> DESCRIPTION OF THE TASK
Retype the following lines exactly as they appear.

> RECORDS SUPPLIED
####
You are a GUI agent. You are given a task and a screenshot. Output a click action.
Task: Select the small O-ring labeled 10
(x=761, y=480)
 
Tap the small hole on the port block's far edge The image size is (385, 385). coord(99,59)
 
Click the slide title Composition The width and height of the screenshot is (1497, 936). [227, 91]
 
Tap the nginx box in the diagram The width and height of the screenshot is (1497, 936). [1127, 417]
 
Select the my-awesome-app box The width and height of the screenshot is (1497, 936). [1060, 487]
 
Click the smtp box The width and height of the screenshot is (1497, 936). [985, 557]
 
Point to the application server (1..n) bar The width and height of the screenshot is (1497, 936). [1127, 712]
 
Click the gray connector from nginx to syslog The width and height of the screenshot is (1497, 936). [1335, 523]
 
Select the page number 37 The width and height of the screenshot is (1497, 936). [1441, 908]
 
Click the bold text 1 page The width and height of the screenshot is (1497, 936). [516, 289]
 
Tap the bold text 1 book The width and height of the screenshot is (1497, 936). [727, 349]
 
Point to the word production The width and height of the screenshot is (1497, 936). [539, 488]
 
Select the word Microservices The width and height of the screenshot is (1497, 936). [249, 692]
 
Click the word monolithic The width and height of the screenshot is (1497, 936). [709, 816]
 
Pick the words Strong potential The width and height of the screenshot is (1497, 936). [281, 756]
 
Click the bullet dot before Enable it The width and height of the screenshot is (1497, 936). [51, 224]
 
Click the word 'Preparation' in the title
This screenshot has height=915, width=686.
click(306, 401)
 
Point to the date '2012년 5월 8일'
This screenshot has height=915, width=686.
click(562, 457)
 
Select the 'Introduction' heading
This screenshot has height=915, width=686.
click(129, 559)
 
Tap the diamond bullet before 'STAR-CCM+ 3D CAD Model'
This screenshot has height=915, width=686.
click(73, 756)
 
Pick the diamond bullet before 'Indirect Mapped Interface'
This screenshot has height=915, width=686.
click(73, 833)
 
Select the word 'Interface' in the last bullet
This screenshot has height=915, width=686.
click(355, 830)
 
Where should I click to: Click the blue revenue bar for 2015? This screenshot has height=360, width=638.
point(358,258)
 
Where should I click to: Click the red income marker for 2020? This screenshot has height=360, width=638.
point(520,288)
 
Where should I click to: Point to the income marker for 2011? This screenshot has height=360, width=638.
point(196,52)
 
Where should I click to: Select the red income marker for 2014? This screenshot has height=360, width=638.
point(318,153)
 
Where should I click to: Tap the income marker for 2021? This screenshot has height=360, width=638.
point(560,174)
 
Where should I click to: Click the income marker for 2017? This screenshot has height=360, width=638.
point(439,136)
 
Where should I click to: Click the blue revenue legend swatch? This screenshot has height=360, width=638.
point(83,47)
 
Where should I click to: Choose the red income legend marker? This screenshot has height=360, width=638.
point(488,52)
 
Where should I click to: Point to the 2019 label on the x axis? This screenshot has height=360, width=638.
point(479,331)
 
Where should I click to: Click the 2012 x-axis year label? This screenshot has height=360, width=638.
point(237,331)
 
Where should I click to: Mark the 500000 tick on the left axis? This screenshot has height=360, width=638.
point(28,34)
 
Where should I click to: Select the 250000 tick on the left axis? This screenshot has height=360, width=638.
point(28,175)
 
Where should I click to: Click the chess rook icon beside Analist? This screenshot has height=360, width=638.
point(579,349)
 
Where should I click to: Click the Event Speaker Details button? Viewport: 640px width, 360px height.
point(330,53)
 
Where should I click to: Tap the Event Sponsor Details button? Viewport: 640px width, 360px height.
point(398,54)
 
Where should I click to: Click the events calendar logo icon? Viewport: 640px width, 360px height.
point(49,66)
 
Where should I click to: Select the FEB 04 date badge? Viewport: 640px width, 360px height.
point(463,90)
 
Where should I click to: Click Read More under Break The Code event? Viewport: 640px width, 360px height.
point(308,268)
####
> EXPECTED ANSWER
You are a GUI agent. You are given a task and a screenshot. Output a click action.
Task: Select the small O-ring labeled 10
(x=761, y=480)
 
Tap the small hole on the port block's far edge The image size is (385, 385). coord(99,59)
 
Click the slide title Composition The width and height of the screenshot is (1497, 936). [227, 91]
 
Tap the nginx box in the diagram The width and height of the screenshot is (1497, 936). [1127, 417]
 
Select the my-awesome-app box The width and height of the screenshot is (1497, 936). [1060, 487]
 
Click the smtp box The width and height of the screenshot is (1497, 936). [985, 557]
 
Point to the application server (1..n) bar The width and height of the screenshot is (1497, 936). [1127, 712]
 
Click the gray connector from nginx to syslog The width and height of the screenshot is (1497, 936). [1335, 523]
 
Select the page number 37 The width and height of the screenshot is (1497, 936). [1441, 908]
 
Click the bold text 1 page The width and height of the screenshot is (1497, 936). [516, 289]
 
Tap the bold text 1 book The width and height of the screenshot is (1497, 936). [727, 349]
 
Point to the word production The width and height of the screenshot is (1497, 936). [539, 488]
 
Select the word Microservices The width and height of the screenshot is (1497, 936). [249, 692]
 
Click the word monolithic The width and height of the screenshot is (1497, 936). [709, 816]
 
Pick the words Strong potential The width and height of the screenshot is (1497, 936). [281, 756]
 
Click the bullet dot before Enable it The width and height of the screenshot is (1497, 936). [51, 224]
 
Click the word 'Preparation' in the title
This screenshot has height=915, width=686.
click(306, 401)
 
Point to the date '2012년 5월 8일'
This screenshot has height=915, width=686.
click(562, 457)
 
Select the 'Introduction' heading
This screenshot has height=915, width=686.
click(129, 559)
 
Tap the diamond bullet before 'STAR-CCM+ 3D CAD Model'
This screenshot has height=915, width=686.
click(73, 756)
 
Pick the diamond bullet before 'Indirect Mapped Interface'
This screenshot has height=915, width=686.
click(73, 833)
 
Select the word 'Interface' in the last bullet
This screenshot has height=915, width=686.
click(355, 830)
 
Where should I click to: Click the blue revenue bar for 2015? This screenshot has height=360, width=638.
point(358,258)
 
Where should I click to: Click the red income marker for 2020? This screenshot has height=360, width=638.
point(520,288)
 
Where should I click to: Point to the income marker for 2011? This screenshot has height=360, width=638.
point(196,52)
 
Where should I click to: Select the red income marker for 2014? This screenshot has height=360, width=638.
point(318,153)
 
Where should I click to: Tap the income marker for 2021? This screenshot has height=360, width=638.
point(560,174)
 
Where should I click to: Click the income marker for 2017? This screenshot has height=360, width=638.
point(439,136)
 
Where should I click to: Click the blue revenue legend swatch? This screenshot has height=360, width=638.
point(83,47)
 
Where should I click to: Choose the red income legend marker? This screenshot has height=360, width=638.
point(488,52)
 
Where should I click to: Point to the 2019 label on the x axis? This screenshot has height=360, width=638.
point(479,331)
 
Where should I click to: Click the 2012 x-axis year label? This screenshot has height=360, width=638.
point(237,331)
 
Where should I click to: Mark the 500000 tick on the left axis? This screenshot has height=360, width=638.
point(28,34)
 
Where should I click to: Select the 250000 tick on the left axis? This screenshot has height=360, width=638.
point(28,175)
 
Where should I click to: Click the chess rook icon beside Analist? This screenshot has height=360, width=638.
point(579,349)
 
Where should I click to: Click the Event Speaker Details button? Viewport: 640px width, 360px height.
point(330,53)
 
Where should I click to: Tap the Event Sponsor Details button? Viewport: 640px width, 360px height.
point(398,54)
 
Where should I click to: Click the events calendar logo icon? Viewport: 640px width, 360px height.
point(49,66)
 
Where should I click to: Select the FEB 04 date badge? Viewport: 640px width, 360px height.
point(463,90)
 
Where should I click to: Click Read More under Break The Code event? Viewport: 640px width, 360px height.
point(308,268)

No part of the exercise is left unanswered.